CM . . .
. Volume XX Number 41. . . .June 20, 2014
Franklin and Rabbit have planned to play together in their rocket ship in Franklin’s backyard. Much to Franklin’s disappointment, his little sister Harriet wants to join in. When Rabbit arrives, she convinces him to have a tea party with her and then tries to include herself in their rocket ship adventure. However, this is not what Franklin had in mind. With the help of Mr. Turtle, Harriet is kept occupied inside the house so Franklin and Rabbit can play. When Franklin mentions how annoying Harriet is, Rabbit admits that he misses his brothers and sisters. Franklin decides that including Harriet might make his friend feel better, and so he invites her to join in. Harriet is thrilled, and the three of them play peacefully in the backyard until late in the evening.

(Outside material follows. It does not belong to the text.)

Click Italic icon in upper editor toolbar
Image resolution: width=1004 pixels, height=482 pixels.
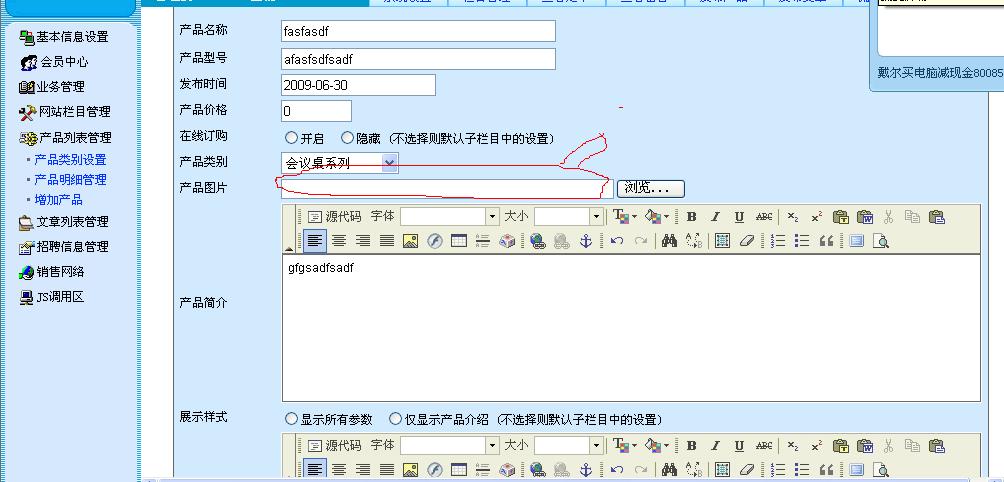[715, 217]
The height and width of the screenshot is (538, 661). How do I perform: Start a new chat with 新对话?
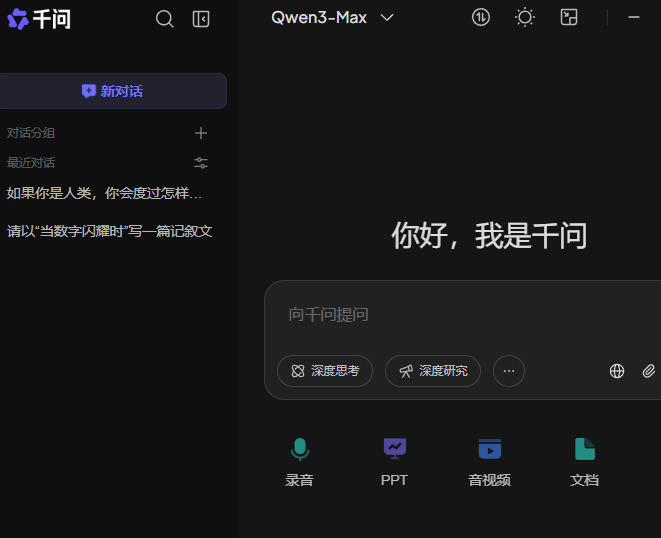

Franklin’s choice to include Harriet invites readers to discuss why he did this. The concept of empathy, although abstract, is well-illustrated in this story. Cooperation and inclusion are also important ideas that can be discussed after reading this story. Young children can learn about compromise through Franklin’s decision to have a “space tea party” at the end of the story.
As always, books in the Franklin series deliver a wholesome message with realistic situations that children can relate to. Because the large, colourful illustrations on each page contain most of the plot details, children will be able to enjoy reading the pictures even if they are too young to read the story.
Claire Perrin is an elementary teacher in Toronto, ON.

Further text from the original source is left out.